The justice writes that the "high point" of the civil claim made by one set of homeowners against their counterparts across the street was a "poop and scoop" that was apparently dropped by the dog owner in the rival neighbours' garbage can.
Evidence from a security camera of the dog urinating next to the bushes on the plaintiff's lawn in the posh Forest Hill neighbourhood was also submitted — and, as Justice Ed Morgan writes, the case went "downhill from there."
Court heard the beef stretched over several years and included complaints about the defendants parking their car in front of the plaintiffs' house, standing and staring at the residence or walking by it with an audio recorder to catch conversations.

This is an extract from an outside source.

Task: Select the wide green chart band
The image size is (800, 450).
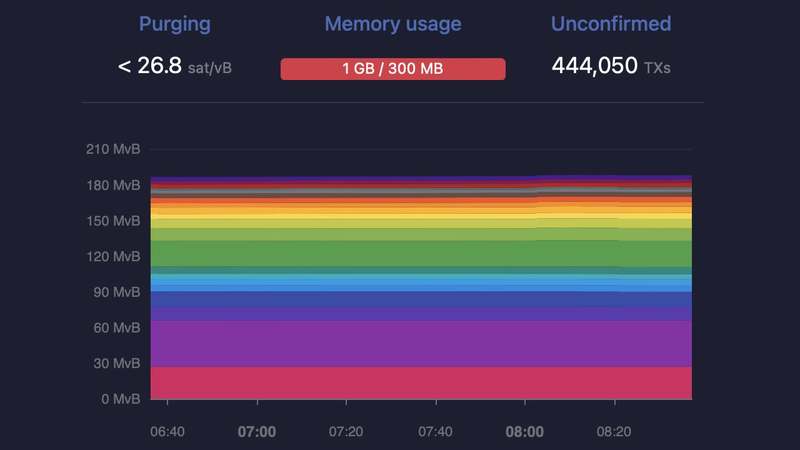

Morgan writes the defendants — a psychiatrist and his wife — seemed to relish picking at the "sensitivities" of their neighbours — an oil executive and his wife — even going so far as to pretend to snap pictures of their house.
But the judge dismissed those peeves as not being worthy of a legal dispute and writes that what the couples need "is a rather stern kindergarten teacher" and not an appearance in his Superior Court hearing room.
"There is no claim for pooping and scooping into the neighbour's garbage can, and there is no claim for letting Rover water the neighbour's hedge," Morgan wrote in a ruling released Tuesday.
He scarcely concealed his distaste at the whole affair between two pairs of "educated professionals," plaintiffs Paris and John Morland-Jones and defendants Gary and Audrey Taerk.
"Despite their many advantages in life, however, they are acting like children. And now that the matter has taken up an entire day in what is already a crowded motions court, they are doing so at the taxpayers' expense."
Noting that the dispute drained both couples of "tens of thousands of dollars" in lawyers' fees, he declined to order either party to pay the other.
"Each side deserves to bear its own costs," Morgan wrote.
Morgan's scathing decision has become something of a hit online, and has earned the rare distinction of becoming a legal ruling that gets directly linked to by the Twitterverse.
CanLII, which posts Canadian judicial rulings, said that in less than two days the judgment has been viewed upwards of 17,000 times — eclipsing the usual 500 to 1,000 clicks that popular decisions draw in a week.